George Kimball: Edited by Alan D. Gaff and Donald H. Gaff
University of Oklahoma Press, 2014, 344 pp. + 22 pp. introduction, $34.95
Image Courtesy of amazon.com
Throughout the plethora of Civil War academia hitting the shelves recently, some of the jewels which have come out in the sesquicentennial of the conflict are the primary sources. Here, in A Corporal’s Story, we are given a first hand glance at the world of the Twelfth Massachusetts. Every visitor who has gone to the fields of Gettysburg have all had the same reaction to the extreme amount of monuments to Pennsylvania and New York with only a handful of other states. This is sometimes true with primary sources, especially when it comes to regimental histories. In this work, both Alan and Donald Gaff have edited this story by George Kimball and paints the picture of the American Civil War a bit different than other sources.
Alan D. Gaff is an independent scholar and has authored many books on combat history, not only in the Civil War, but in other conflicts as well. His works include Bayonets in the Wilderness: Anthony Wayne’s Legion in the Old Northwest, and Blood in the Argonne: The “Lost Battalion” in World War I. He has also authored a work on the Iron Brigade. Donald H. Gaff is the assistant professor of Anthropology at the University of Northern Iowa and is the author of many articles and contributions to books and reports ranging all over anthropology and archaeology.
As I was reading throughout the narrative in this work, I began to realize something much different than other primary sources I have read. Going mainly through the Eastern Theater of the war, there was quite a complete outlook on the conflict. It seemed, unlike other primary sources which tend to leave out some campaigns which the unit took a part of, this one did not seem to miss a beat.
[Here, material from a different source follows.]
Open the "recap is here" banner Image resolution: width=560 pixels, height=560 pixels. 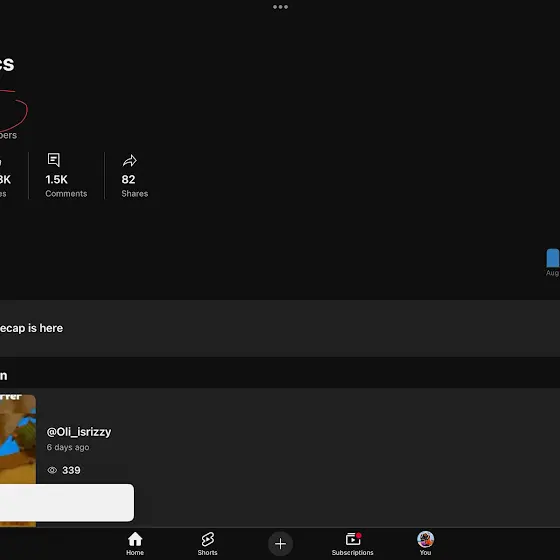pyautogui.click(x=280, y=328)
I also found the recollections of this corporal’s story to be quite simple to read in the narrative instead of parts missing from the text as others have in the past. One of the shining points of this book is the system of footnoting which both Alan and Donald Gaff presented in their work. The historical background of the footnotes not only gave a deeper understanding of the Twelfth Massachusetts but of the entire division, brigade and corps which they were a part of. George Kimball would not usually have spoken to the commander of the division, and during the Gettysburg section of the work, there is a short but detailed footnote concerning Brigadier General John Robinson who commanded the division. These footnotes give a deeper understanding into the world of George Kimball instead of a simple printing of the memoir. There were times when the narrative also seemed personal on both the efforts of Kimball and Alan and Donald Gaff.
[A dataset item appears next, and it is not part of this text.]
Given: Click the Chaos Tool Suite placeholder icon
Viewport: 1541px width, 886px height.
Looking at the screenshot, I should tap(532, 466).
I highly recommend this book to anyone interested in the history of the Twelfth Massachusetts. I also recommend this book to anyone interested in a seemingly unbiased view of the war throughout the war with some of the best descriptions of combat. This book deserves a place among the many other famous primary sources that Civil War historians and students have come to appreciate over the years. Highly recommended.